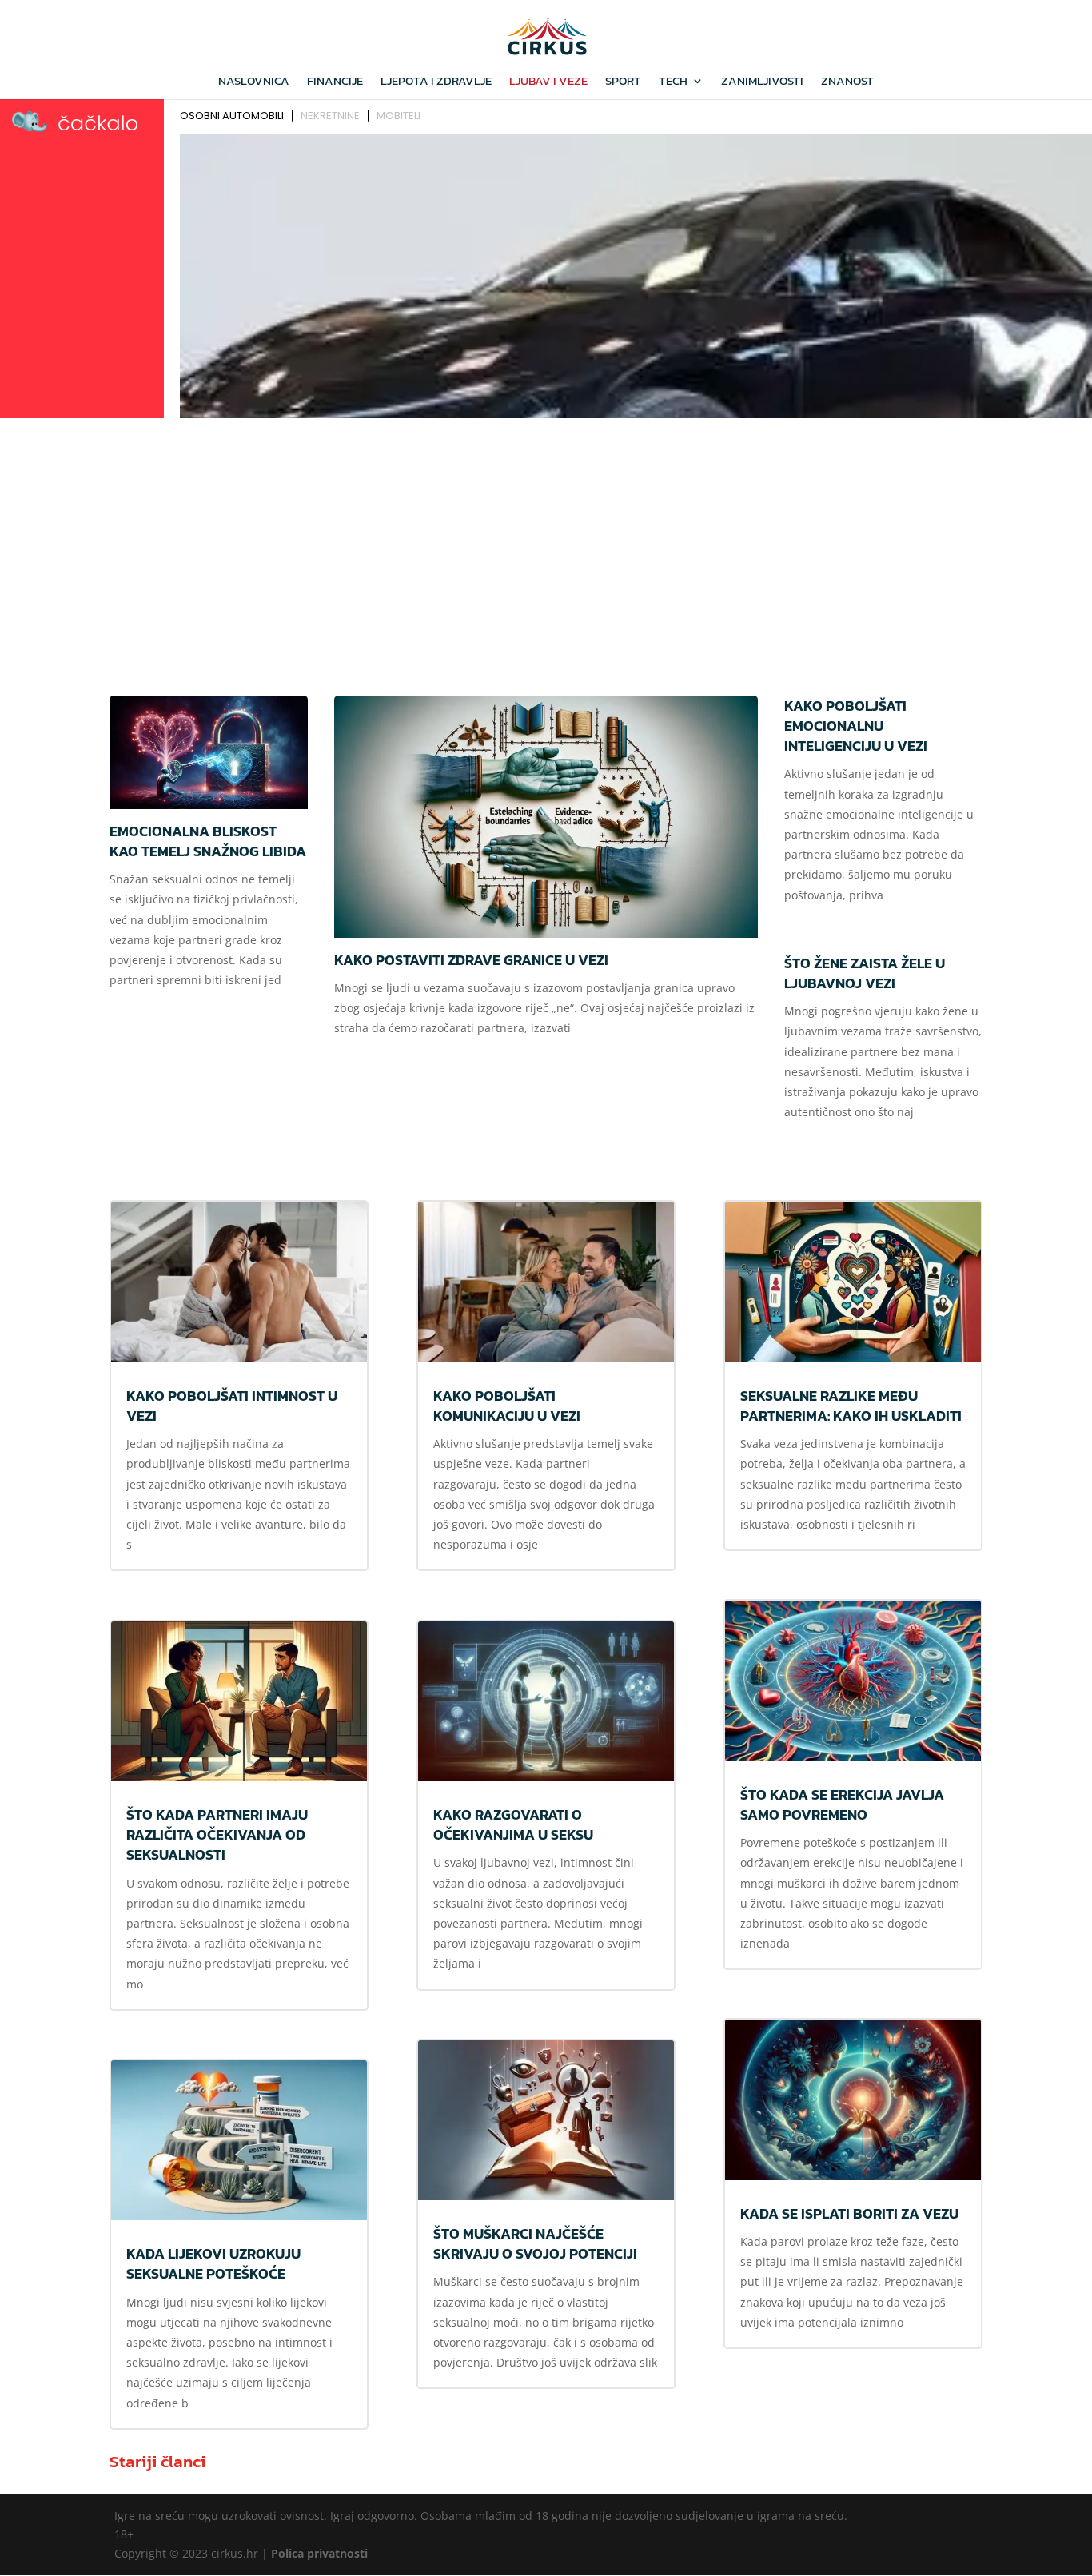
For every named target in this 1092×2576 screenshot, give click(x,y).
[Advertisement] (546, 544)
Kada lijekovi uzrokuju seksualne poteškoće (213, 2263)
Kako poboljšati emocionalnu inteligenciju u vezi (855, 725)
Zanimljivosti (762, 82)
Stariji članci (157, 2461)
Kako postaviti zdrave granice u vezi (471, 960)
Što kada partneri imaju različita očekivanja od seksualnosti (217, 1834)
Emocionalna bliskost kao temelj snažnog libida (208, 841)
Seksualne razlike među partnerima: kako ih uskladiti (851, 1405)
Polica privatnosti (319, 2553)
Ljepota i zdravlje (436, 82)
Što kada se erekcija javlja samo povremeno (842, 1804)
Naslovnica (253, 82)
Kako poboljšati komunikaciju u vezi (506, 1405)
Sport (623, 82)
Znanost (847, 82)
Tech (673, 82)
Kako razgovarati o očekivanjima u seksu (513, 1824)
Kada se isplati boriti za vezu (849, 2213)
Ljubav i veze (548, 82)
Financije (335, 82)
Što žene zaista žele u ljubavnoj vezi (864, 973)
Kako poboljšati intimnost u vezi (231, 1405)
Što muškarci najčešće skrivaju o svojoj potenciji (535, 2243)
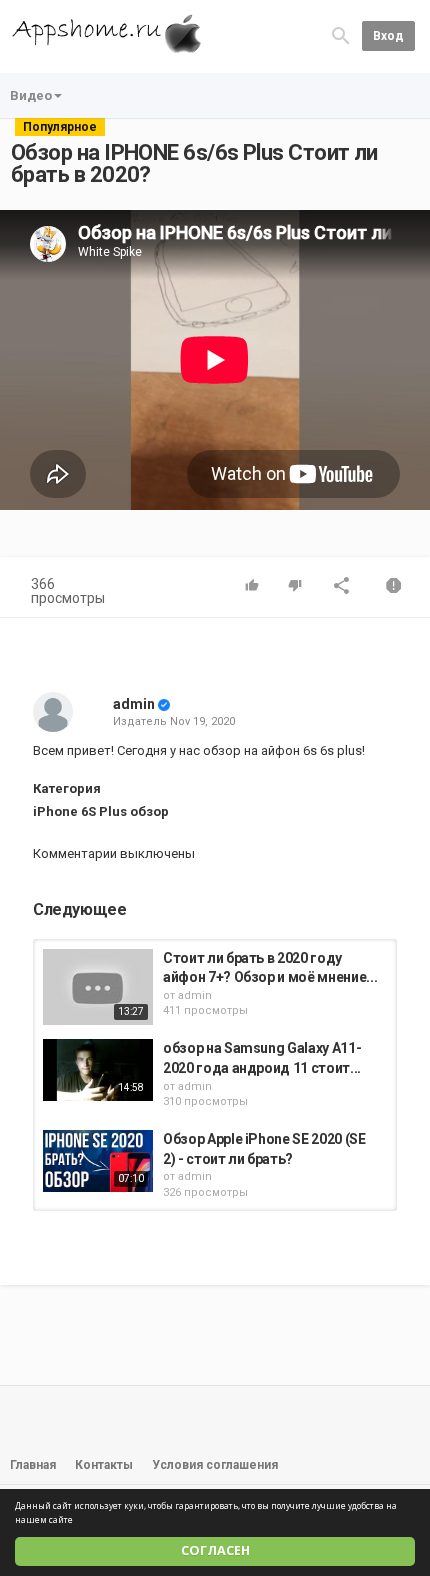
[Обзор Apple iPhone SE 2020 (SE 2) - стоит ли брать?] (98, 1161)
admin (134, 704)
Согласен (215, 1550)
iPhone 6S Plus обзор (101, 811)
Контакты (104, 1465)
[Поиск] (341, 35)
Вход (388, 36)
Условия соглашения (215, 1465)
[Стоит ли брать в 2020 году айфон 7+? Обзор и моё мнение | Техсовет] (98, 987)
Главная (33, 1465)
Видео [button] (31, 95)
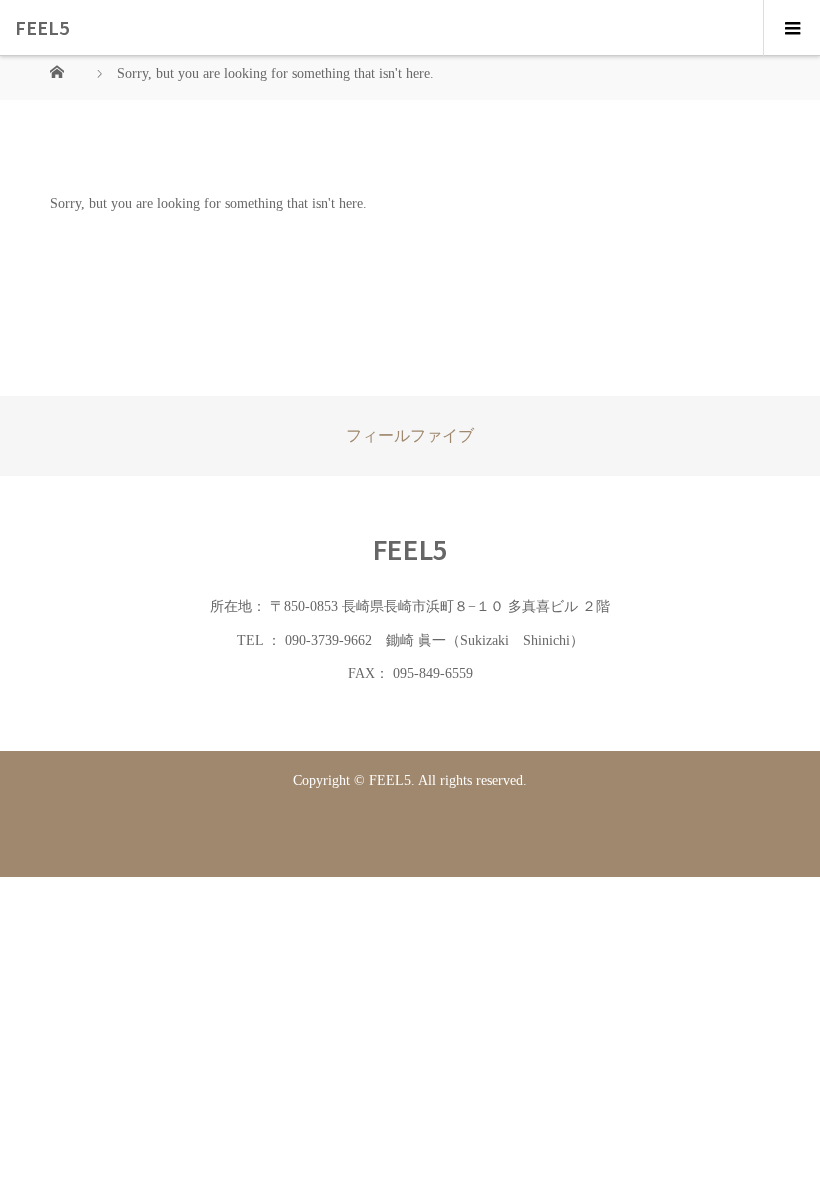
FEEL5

---*---

• What to work on:
All of the entries above are to be transcribed word for word, with no pictures included.

• Answer box:
For every named target in this 1092×2576 screenshot, give click(x,y).
[Advertisement] (546, 544)
Kada lijekovi uzrokuju seksualne poteškoće (213, 2263)
Kako poboljšati emocionalnu inteligenciju u vezi (855, 725)
Zanimljivosti (762, 82)
Stariji članci (157, 2461)
Kako postaviti zdrave granice u vezi (471, 960)
Što kada partneri imaju različita očekivanja od seksualnosti (217, 1834)
Emocionalna bliskost kao temelj snažnog libida (208, 841)
Seksualne razlike među partnerima: kako ih uskladiti (851, 1405)
Polica privatnosti (319, 2553)
Ljepota i zdravlje (436, 82)
Što kada se erekcija javlja samo povremeno (842, 1804)
Naslovnica (253, 82)
Kako poboljšati komunikaciju u vezi (506, 1405)
Sport (623, 82)
Znanost (847, 82)
Tech (673, 82)
Kako razgovarati o očekivanjima u seksu (513, 1824)
Kada se isplati boriti za vezu (849, 2213)
Ljubav i veze (548, 82)
Financije (335, 82)
Što žene zaista žele u ljubavnoj vezi (864, 973)
Kako poboljšati intimnost u vezi (231, 1405)
Što muškarci najčešće skrivaju o svojoj potenciji (535, 2243)
[Обзор Apple iPhone SE 2020 (SE 2) - стоит ли брать?] (98, 1161)
admin (134, 704)
Согласен (215, 1550)
iPhone 6S Plus обзор (101, 811)
Контакты (104, 1465)
[Поиск] (341, 35)
Вход (388, 36)
Условия соглашения (215, 1465)
[Стоит ли брать в 2020 году айфон 7+? Обзор и моё мнение | Техсовет] (98, 987)
Главная (33, 1465)
Видео [button] (31, 95)
FEEL5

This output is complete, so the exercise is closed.